Any idea what is the total number of hours and how much pocket change ?
Well, the transmission has about $65 worth of extra parts in it that a direct drive don't have - namely an extra shaft, two extra bearings, two sprockets and the drive chain. The rest of it is pretty much a wash because you still have to have one set of bearings, stator support and on and on to build a turbine anyway.
Being the case is integral with the yaw tube and tail mount, it's just basically 5 pieces of sheet steel torched out of a sheet of 1/4" and all welded together to make the case. The cover is made out of a piece of 3/16" sheet steel.

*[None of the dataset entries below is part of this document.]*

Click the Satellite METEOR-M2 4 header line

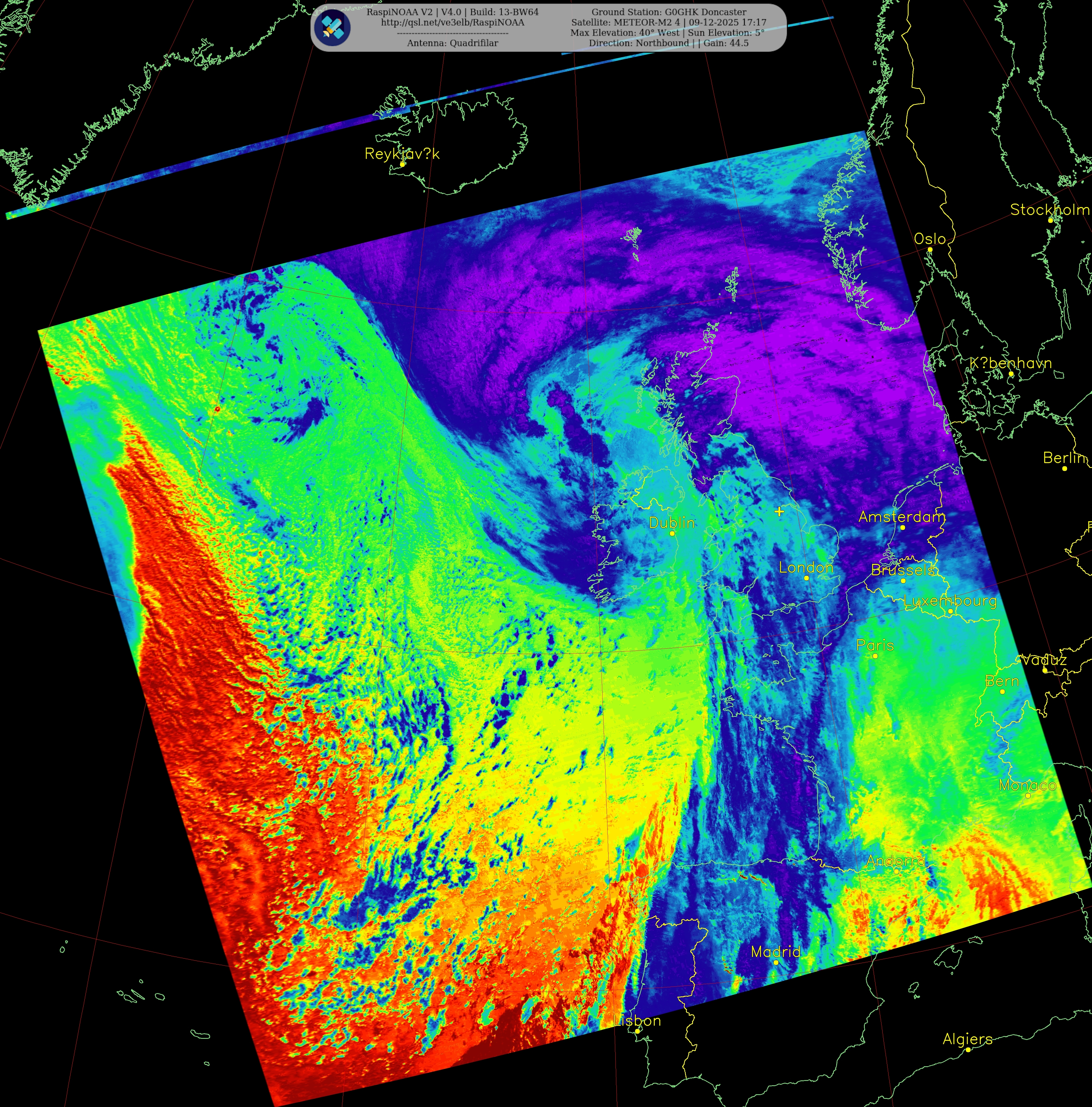tap(668, 22)
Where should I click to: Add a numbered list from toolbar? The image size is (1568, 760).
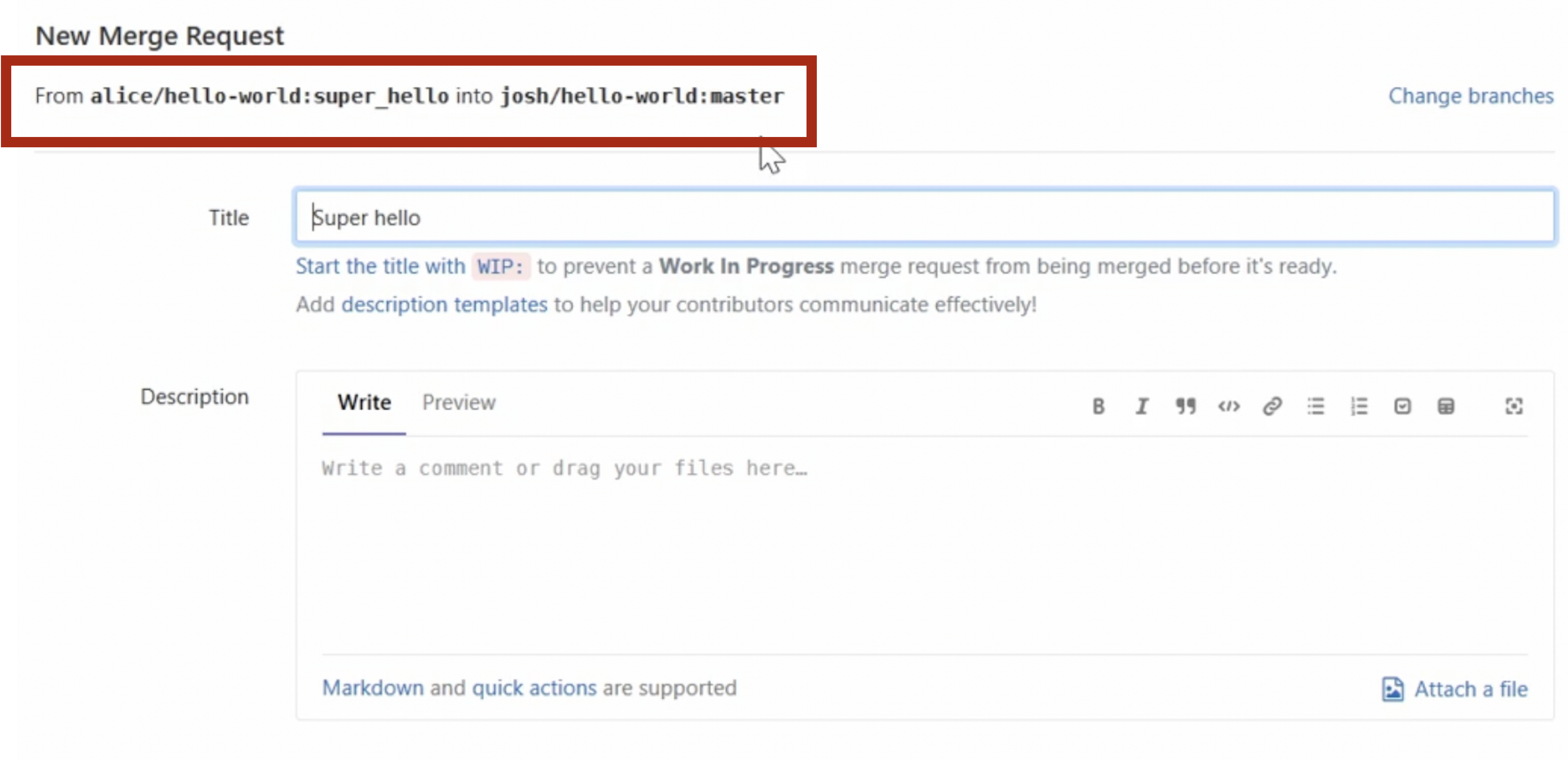1359,406
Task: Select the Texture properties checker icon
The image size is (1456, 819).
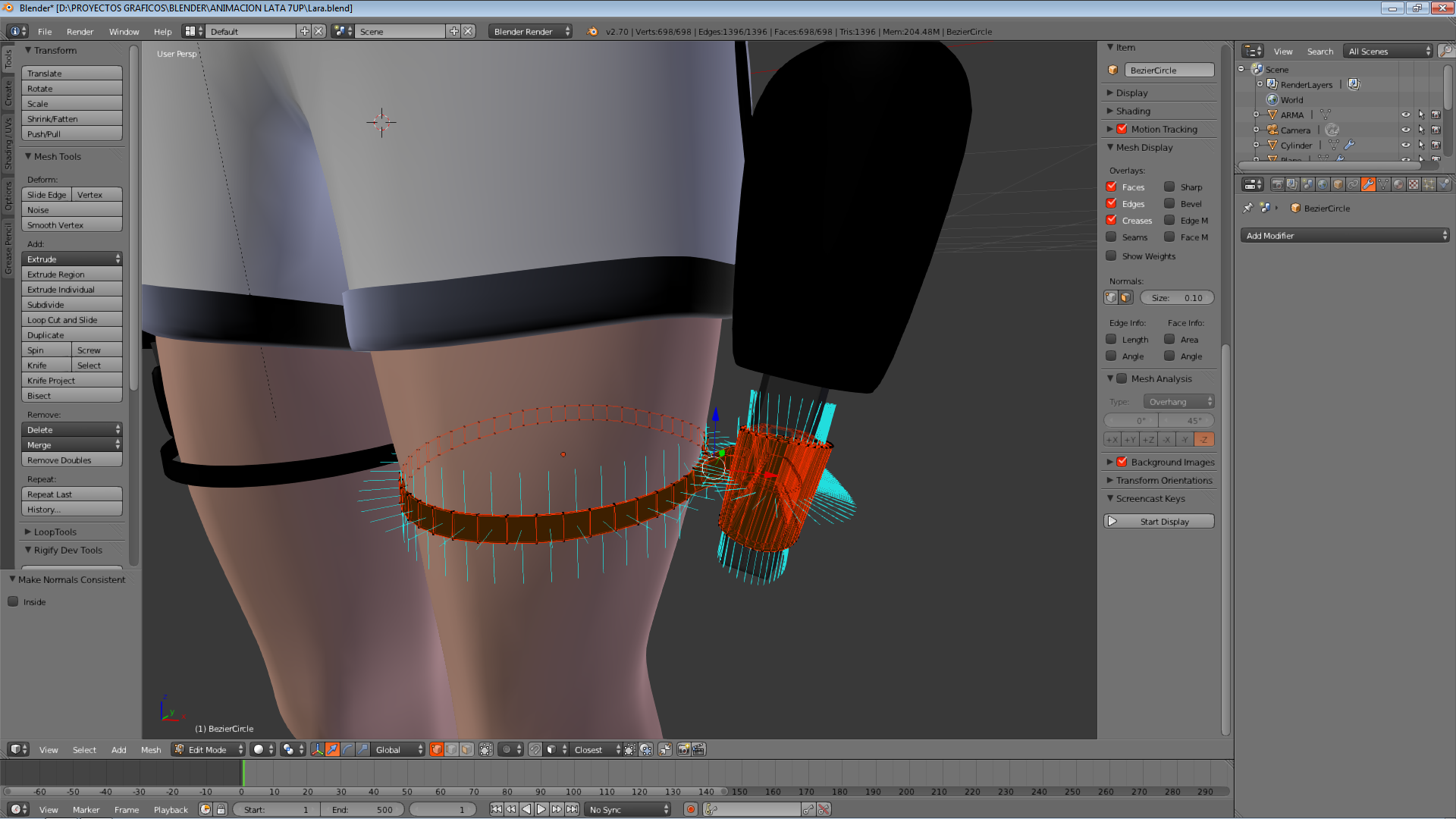Action: click(1414, 184)
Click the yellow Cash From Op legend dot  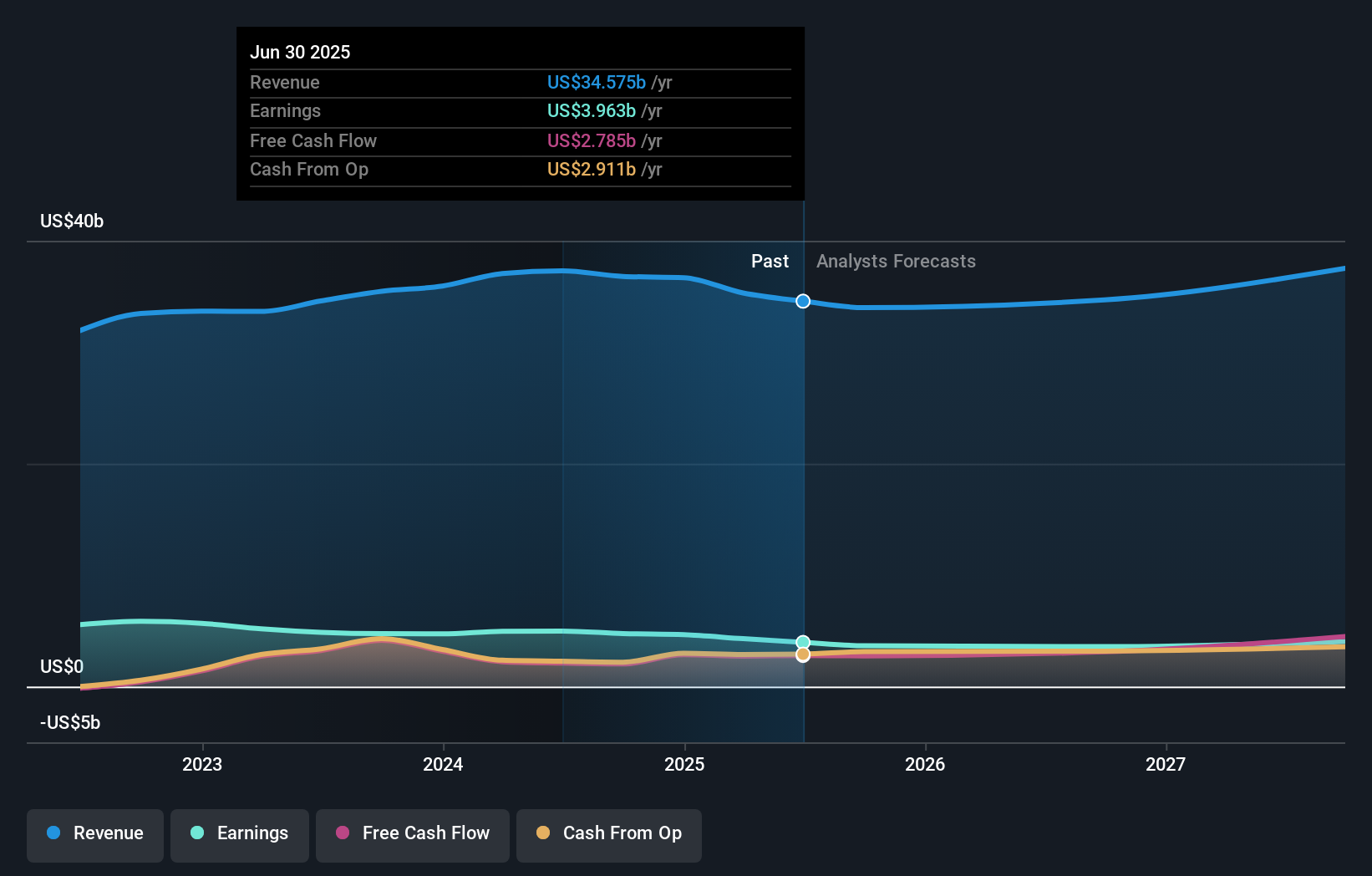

The generator has roughly half the wire in it that a direct drive would have, and 24 2 x 1 x .5 N42 bar magnets instead of 32 2 x .5 disc magnets. I figured the savings in magnets alone at about $175, depending on where you get them from. The generator rotors are 10" diameter instead of 16". And the stator is 14" OD instead of 20", and only .450" thick instead of 5/8". You can get away with the very thin stator because the diameter is small enough that it won't warp and come into contact with the rotating assembly when you start applying serious torque to the mount.
It cools better because it has less wire mass to retain heat, is thinner, and because the generator rotors are spinning at such high speed without the magnets being encased in resin, the rotors become centrifugal fans. Those rotors move a LOT of air over that stator at 600 rpm. I had absolutely no overheat problems testing on the stand at 80 amps for an hour because if you tape a piece of paper to the outside perimeter of the stator that paper stands right out on end from the air blowing over the stator.
So there's a number of advantages that I see here.
I never figured any of the costs to the penny, but it was cheaper to build this geared unit than it would have been to build a direct drive, with most of that cost being in the generator. The downside is that it takes more work and some basic machining to build it. At the minimum, unless you get your parts waterjet or plaz cut, you'll need a lathe, vertical mill and drill press to build one. I have all that stuff, but if you had to hire it done, then the cost would go up because machine work does not come cheap.